Involvement of TG-interacting factor in microglial activation during experimental traumatic brain injury.

Abstract

Traumatic brain injury (TBI) is a complex injury involving several physiological alterations, potentially leading to neurological impairment. Previous mouse studies using high-density oligonucleotide array analysis have confirmed the upregulation of transforming growth-interacting factor (TGIF) mRNA in TBI. TGIF is a transcriptional corepressor of transforming growth factor beta (TGF-β) signaling which plays a protective role in TBI. However, the functional roles of TGIF in TBI are not well understood. In this study, we used confocal microscopy after immunofluorescence staining to demonstrate the increase of TGIF levels in the activated microglia of the pericontusional cortex of rats with TBI. Intracerebral knockdown of TGIF in the pericontusional cortex significantly downregulated TGIF expression, attenuated microglial activation, reduced the volume of damaged brain tissue, and facilitated recovery of limb motor function.
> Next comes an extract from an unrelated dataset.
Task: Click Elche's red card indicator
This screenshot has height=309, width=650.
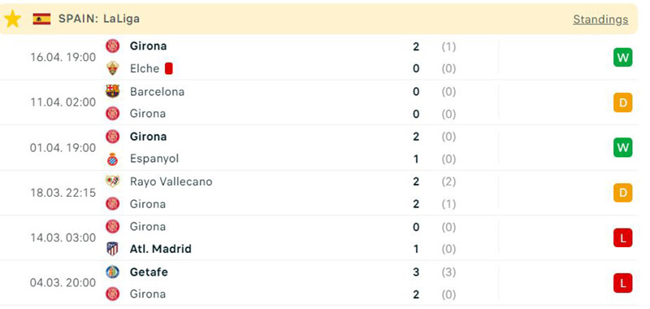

Collectively, our results indicate that TGIF is involved in TBI-induced microglial activation, resulting in secondary brain injury and motor dysfunction. This study investigated the roles of transforming growth-interacting factor (TGIF) in a traumatic brain injury (TBI)-rat model. We demonstrated the increase of TGIF levels in the activated microglia of the pericontusional cortex of rats with TBI. Intracerebral knockdown of TGIF in the pericontusional cortex of the TBI rats significantly attenuated micoglial activation, reduced the volume of damaged brain tissue, and facilitated recovery of limb motor function. We suggest that inhibition of TGIF might provide a promising therapeutic strategy for TBI.